◆ SUPPLIED TEXT:
════════
Home > Big Data, DBA, Hadoop, NoCOUG, NoSQL, Oracle, Physical Database Design, SQL > The Mistakes of the Relational Camp: Mistake #1: The de-emphasis of physical database design

The Mistakes of the Relational Camp: Mistake #1: The de-emphasis of physical database design


See also :  No! to SQL and No! to NoSQL

The inventor of the relational model, Dr. Edgar “Ted” Codd believed that the suppression of physical database design details was the chief advantage of the relational model. He made the case in the very first sentence of the very first paper on the relational model saying “Future users of large data banks must be protected from having to know how the data is organized in the machine (the internal representation).” (“A Relational Model of Data for Large Shared Data Banks,” reprinted with permission in the 100th issue of the NoCOUG Journal.)

How likely is it that application developers will develop highly performant and scalable applications if they are shielded from the internal representation of data? The de-emphasis of physical database design was the biggest mistake of the relational camp and provided the opening for NoSQL and Big Data technologies to proliferate.

A case in point is that the language SQL which is universally used by application developers was not created with them in mind. As explained by the creators of SQL (originally called SEQUEL) in their 1974 paper, there is “a large class of users who, while they are not computer specialists, would be willing to learn to interact with a computer in a reasonably high-level, non-procedural query language. Examples of such users are accountants, engineers, architects, and urban planners [emphasis added]. It is for this class of users that SEQUEL is intended. For this reason, SEQUEL emphasizes simple data structures and operations [emphasis added].” (http://faculty.cs.tamu.edu/yurttas/PL/DBL/docs/sequel-1974.pdf)

If you were the manager of a bookstore, how would you stock the shelves? Would you stand at the door and fling books onto any shelf that had some free space, perhaps recording their locations in a notebook for future reference. Of course not! And would you scatter related books all over the bookstore? Of course not! Then why do we store rows of data in random fashion? The default Oracle table storage structure is the unorganized heap and it is chosen 99.9% of the time.

The de-emphasis of physical database design was an epic failure in the long run. Esther Dyson referred to the “join penalty” when she complained that “Using tables to store objects is like driving your car home and then disassembling it to put it in the garage. It can be assembled again in the morning, but one eventually asks whether this is the most efficient way to park a car.” [1]

It doesn’t have to be that way. Oracle Database has always provided a way to cluster rows of data from one or more tables using single-table or multi-table clusters in hashed or indexed flavors and thus to completely avoid the join penalty that Esther Dyson complained about. However, they must be the longest and best kept secret of Oracle Database—as suggested by their near-zero adoption rate—and have not been emulated by any other DBMS vendor. You can read more about them at http://iggyfernandez.wordpress.com/2013/07/28/no-to-sql-and-no-to-nosql/.

It doesn’t have to be that way. But it is.
════════
◆ INFORMATION SUPPLIED:
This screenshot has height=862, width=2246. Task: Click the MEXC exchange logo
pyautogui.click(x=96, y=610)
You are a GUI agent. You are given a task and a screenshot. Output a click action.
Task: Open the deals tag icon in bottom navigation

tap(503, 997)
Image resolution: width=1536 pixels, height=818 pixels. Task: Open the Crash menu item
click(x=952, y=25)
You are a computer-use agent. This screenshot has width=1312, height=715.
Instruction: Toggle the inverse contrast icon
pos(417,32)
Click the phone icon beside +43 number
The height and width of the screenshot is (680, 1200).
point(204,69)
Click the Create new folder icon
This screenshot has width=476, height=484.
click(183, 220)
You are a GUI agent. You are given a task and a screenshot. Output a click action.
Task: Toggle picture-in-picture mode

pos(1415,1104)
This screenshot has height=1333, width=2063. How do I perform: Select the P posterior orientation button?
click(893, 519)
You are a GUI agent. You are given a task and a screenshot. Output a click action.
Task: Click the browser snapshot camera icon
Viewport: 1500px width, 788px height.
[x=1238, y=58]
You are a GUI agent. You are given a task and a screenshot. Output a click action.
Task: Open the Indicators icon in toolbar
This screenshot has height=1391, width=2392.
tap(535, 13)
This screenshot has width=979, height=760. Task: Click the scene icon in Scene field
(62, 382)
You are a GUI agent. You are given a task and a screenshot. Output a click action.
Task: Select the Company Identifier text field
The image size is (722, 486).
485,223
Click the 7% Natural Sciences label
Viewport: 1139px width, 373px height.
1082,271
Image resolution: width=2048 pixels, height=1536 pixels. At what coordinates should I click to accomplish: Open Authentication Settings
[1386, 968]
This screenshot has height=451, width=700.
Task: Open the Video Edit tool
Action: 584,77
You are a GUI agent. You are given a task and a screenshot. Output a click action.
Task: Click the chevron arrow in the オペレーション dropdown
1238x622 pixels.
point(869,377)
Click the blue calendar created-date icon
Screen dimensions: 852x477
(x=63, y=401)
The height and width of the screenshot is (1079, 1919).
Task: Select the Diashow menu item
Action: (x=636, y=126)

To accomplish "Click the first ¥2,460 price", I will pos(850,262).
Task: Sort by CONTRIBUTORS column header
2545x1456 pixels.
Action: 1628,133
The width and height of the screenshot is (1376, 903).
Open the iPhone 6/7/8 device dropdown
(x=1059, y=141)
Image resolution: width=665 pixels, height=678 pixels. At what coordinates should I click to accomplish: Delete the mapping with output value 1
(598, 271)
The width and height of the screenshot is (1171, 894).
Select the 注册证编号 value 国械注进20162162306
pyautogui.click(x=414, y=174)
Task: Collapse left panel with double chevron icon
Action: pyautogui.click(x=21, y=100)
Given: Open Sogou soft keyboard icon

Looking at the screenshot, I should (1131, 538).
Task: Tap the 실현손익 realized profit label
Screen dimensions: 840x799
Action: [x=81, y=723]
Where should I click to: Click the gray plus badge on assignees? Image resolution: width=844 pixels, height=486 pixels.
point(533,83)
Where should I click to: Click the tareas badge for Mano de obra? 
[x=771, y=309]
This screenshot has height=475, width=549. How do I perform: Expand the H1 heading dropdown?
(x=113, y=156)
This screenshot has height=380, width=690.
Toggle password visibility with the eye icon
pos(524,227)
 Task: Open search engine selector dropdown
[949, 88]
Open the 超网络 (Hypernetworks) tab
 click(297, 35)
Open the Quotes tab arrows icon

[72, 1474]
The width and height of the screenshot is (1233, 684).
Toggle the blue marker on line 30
════════
◆ INSTRUCTIONS:
1 – According to the article on physical database design, why does SEQUEL emphasize simple data structures and operations? Answer in one to three sentences.
2 – Translate this sentence from the article on physical database design into Spanish: "The de-emphasis of physical database design was an epic failure in the long run."
3 – Pick up the article on physical database design after its final sentence and continue it.

◆ REPLIES:
1 – SEQUEL was intended for a large class of users who are not computer specialists, such as accountants, engineers, architects, and urban planners. These users would be willing to learn a reasonably high-level, non-procedural query language. For this reason, SEQUEL emphasizes simple data structures and operations.

2 – La falta de énfasis en el diseño físico de bases de datos fue un fracaso épico a largo plazo.

3 –
1. Esther Dyson was the editor of a newsletter called Release 1.0. I’ve been unable to find the statement in the Release 1.0 archives at http://www.sbw.org/release1.0/ so I don’t really know the true source or author of the statement. However, the statement is popularly attributed to Esther Dyson and claimed to have been published in the Release 1.0 newsletter. I found a claim that the statement is found in the September 1988 issue but that didn’t pan out.

See also :  No! to SQL and No! to NoSQL

About these ads
  1. September 10, 2013 at 1:01 am

    Iggy, Are you not missing the point of physical and logical models – that is to enable one to be changed without having to change the other as was the case with CODSAYL (network) and hierarchical databases before relational databases were conceived?

  2. Iggy Fernandez
    September 10, 2013 at 5:31 pm

    John Seaman :

    Iggy, Are you not missing the point of physical and logical models – that is to enable one to be changed without having to change the other as was the case with CODSAYL (network) and hierarchical databases before relational databases were conceived?

    In “Normalized Data Base Structure: A Brief Tutorial” Codd explains that the paramount consideration in hiding the internal representation of data is the convenience of application developers and simplified application development: “The complexity of the physical representations which these systems support is, perhaps, understandable, because these representations are selected in order to obtain high performance in access and update. What is less understandable is the trend toward more and more complexity in the data structures with which application programmers and terminal users directly interact. Surely, in the choice of logical data structures that a system is to support, there is one consideration of absolutely paramount importance [underlining occurs in the original text] – and that is the convenience of the majority of users. [emphasis added] … To make formatted data bases readily accessible to users (especially casual users) who have little or no training in programming we must provide the simplest possible data structures and almost natural language. … What could be a simpler, more universally needed, and more universally understood data structure than a table?”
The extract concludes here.